====== INPUT DATA ======
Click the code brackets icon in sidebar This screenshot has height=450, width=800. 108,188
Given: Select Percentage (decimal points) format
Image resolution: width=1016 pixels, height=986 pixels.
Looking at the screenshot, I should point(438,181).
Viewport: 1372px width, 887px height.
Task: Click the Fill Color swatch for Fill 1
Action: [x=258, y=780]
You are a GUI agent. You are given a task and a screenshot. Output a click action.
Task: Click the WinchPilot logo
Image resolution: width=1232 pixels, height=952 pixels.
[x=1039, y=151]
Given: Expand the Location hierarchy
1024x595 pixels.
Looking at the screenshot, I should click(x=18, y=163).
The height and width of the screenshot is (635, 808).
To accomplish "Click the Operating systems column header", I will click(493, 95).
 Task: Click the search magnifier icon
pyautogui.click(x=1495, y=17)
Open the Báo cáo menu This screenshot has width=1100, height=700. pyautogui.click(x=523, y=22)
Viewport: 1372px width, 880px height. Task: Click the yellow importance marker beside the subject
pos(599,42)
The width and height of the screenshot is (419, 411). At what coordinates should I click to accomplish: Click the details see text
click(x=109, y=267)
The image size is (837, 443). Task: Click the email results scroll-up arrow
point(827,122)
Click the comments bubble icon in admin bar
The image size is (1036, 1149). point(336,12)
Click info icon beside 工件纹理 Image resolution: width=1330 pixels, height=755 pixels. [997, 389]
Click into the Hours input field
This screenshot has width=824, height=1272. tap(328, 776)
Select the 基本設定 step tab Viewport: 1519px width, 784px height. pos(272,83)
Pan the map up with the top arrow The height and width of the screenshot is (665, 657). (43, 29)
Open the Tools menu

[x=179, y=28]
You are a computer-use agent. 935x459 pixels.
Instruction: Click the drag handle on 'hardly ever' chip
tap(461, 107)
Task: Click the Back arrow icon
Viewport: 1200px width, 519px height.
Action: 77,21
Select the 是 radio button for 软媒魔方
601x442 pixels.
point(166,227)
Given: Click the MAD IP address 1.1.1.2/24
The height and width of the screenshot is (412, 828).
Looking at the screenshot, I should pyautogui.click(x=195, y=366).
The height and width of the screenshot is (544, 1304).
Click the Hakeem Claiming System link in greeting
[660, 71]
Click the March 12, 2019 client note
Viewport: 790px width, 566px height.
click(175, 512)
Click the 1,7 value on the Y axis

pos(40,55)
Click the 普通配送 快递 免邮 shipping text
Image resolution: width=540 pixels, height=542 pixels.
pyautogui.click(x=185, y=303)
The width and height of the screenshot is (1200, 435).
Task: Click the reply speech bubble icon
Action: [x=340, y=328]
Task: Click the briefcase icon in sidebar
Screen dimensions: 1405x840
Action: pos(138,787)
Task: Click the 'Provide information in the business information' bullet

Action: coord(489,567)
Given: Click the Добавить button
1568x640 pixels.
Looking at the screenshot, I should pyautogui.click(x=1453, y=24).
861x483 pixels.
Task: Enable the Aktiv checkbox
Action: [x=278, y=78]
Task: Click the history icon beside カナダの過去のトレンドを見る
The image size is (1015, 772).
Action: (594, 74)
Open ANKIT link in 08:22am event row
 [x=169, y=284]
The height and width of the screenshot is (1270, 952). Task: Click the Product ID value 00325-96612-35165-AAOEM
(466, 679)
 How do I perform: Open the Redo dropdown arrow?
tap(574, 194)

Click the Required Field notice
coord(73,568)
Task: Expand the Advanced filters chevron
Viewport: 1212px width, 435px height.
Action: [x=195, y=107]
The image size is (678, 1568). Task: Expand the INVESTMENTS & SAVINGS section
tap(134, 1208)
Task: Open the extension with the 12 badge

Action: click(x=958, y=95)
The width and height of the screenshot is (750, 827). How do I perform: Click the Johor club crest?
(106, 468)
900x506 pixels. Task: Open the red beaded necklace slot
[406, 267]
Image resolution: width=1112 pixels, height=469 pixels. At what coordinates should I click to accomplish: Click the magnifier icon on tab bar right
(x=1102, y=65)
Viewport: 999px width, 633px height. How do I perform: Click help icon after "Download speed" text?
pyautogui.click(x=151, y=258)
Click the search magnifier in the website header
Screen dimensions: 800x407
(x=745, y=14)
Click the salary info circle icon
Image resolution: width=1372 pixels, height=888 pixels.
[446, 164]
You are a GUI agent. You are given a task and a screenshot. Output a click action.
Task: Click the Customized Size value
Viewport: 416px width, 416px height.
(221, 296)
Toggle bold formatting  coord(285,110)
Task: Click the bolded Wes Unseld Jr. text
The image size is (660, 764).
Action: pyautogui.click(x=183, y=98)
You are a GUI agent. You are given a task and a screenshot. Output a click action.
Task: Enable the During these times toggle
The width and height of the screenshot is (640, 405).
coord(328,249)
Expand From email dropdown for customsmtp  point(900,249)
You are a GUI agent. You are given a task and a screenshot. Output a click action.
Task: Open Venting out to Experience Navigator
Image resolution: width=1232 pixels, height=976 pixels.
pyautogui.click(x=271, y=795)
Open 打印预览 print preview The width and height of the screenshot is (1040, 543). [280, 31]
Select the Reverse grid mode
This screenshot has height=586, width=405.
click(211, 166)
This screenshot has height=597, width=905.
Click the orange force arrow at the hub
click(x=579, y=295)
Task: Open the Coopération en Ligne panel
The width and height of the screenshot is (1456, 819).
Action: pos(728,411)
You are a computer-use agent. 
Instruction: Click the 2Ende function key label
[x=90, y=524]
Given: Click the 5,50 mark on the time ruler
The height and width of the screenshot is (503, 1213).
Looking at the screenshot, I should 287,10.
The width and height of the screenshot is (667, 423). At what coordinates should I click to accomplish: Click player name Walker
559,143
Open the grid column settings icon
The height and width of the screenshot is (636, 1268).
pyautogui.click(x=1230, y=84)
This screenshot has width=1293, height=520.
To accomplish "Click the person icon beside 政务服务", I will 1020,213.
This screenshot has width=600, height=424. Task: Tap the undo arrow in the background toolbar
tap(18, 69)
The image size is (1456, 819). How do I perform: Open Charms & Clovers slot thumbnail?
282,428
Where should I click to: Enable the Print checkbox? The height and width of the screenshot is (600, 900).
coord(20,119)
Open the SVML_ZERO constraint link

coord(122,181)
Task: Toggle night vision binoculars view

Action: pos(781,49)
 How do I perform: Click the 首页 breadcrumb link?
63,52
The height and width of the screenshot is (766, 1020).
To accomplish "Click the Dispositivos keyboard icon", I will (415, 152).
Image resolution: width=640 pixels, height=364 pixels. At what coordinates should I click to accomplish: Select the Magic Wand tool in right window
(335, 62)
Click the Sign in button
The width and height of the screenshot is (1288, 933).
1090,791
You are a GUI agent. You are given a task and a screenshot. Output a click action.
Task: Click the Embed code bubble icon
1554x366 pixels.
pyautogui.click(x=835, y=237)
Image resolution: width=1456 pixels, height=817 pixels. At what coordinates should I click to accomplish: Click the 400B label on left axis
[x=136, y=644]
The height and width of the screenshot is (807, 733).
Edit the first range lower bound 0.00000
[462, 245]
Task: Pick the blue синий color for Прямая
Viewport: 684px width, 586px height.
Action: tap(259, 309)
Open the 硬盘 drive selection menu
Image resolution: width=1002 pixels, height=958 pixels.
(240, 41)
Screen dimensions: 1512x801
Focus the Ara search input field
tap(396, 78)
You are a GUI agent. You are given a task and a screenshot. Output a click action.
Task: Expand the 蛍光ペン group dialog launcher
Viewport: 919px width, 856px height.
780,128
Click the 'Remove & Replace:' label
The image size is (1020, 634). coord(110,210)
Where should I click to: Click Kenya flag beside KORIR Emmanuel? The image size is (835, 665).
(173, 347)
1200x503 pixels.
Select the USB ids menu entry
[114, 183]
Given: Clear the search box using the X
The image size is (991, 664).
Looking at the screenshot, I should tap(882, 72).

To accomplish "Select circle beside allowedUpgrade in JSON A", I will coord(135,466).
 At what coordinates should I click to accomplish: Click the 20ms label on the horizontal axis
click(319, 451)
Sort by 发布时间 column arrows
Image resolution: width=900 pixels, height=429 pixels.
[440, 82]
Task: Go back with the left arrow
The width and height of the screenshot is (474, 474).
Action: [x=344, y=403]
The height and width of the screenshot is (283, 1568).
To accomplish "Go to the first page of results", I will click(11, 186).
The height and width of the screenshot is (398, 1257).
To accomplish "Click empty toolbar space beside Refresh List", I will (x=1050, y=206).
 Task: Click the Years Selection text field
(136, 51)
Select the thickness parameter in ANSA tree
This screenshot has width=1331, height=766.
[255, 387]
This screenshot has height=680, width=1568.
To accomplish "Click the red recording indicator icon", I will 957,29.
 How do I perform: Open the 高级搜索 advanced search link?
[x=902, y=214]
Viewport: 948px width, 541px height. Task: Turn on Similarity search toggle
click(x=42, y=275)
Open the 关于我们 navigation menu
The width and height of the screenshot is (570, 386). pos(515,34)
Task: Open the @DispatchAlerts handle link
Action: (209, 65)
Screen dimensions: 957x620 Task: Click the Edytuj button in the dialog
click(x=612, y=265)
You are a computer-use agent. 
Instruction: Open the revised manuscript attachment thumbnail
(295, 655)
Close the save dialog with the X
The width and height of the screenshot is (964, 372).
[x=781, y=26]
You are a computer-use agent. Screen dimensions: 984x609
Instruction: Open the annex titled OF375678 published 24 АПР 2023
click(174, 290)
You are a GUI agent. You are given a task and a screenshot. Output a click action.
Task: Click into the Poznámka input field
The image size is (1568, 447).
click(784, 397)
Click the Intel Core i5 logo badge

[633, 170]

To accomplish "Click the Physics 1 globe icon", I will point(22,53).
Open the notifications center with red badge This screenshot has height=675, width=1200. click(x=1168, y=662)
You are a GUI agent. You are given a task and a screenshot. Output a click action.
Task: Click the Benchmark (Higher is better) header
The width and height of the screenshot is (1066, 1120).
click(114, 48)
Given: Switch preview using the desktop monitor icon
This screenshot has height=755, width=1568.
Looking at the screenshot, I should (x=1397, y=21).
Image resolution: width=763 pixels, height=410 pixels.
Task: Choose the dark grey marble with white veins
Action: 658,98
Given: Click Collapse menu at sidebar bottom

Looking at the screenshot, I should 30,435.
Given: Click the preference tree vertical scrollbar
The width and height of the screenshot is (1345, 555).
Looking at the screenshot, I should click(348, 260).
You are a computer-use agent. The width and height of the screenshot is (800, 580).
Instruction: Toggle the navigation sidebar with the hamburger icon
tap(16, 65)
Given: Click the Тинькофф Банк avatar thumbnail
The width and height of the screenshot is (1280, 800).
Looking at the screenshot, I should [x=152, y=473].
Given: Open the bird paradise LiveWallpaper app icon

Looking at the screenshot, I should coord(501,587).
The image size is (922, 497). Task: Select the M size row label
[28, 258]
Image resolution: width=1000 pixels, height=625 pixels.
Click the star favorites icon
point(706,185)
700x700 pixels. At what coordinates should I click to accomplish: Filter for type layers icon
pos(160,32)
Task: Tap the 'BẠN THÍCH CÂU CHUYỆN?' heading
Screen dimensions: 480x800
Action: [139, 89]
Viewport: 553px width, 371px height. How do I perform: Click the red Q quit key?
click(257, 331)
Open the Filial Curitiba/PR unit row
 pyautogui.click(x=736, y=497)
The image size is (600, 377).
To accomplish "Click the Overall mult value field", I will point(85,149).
======
WHAT YOU HAVE TO DO
Copy out each line carrying the string "will" from the data.

EXERCISE ANSWER
To accomplish "Click the Operating systems column header", I will click(493, 95).
To accomplish "Click the person icon beside 政务服务", I will 1020,213.
To accomplish "Click the Dispositivos keyboard icon", I will (415, 152).
To accomplish "Select circle beside allowedUpgrade in JSON A", I will coord(135,466).
To accomplish "Go to the first page of results", I will click(11, 186).
To accomplish "Click empty toolbar space beside Refresh List", I will (x=1050, y=206).
To accomplish "Click the red recording indicator icon", I will 957,29.
To accomplish "Click the Physics 1 globe icon", I will point(22,53).
To accomplish "Click the Overall mult value field", I will point(85,149).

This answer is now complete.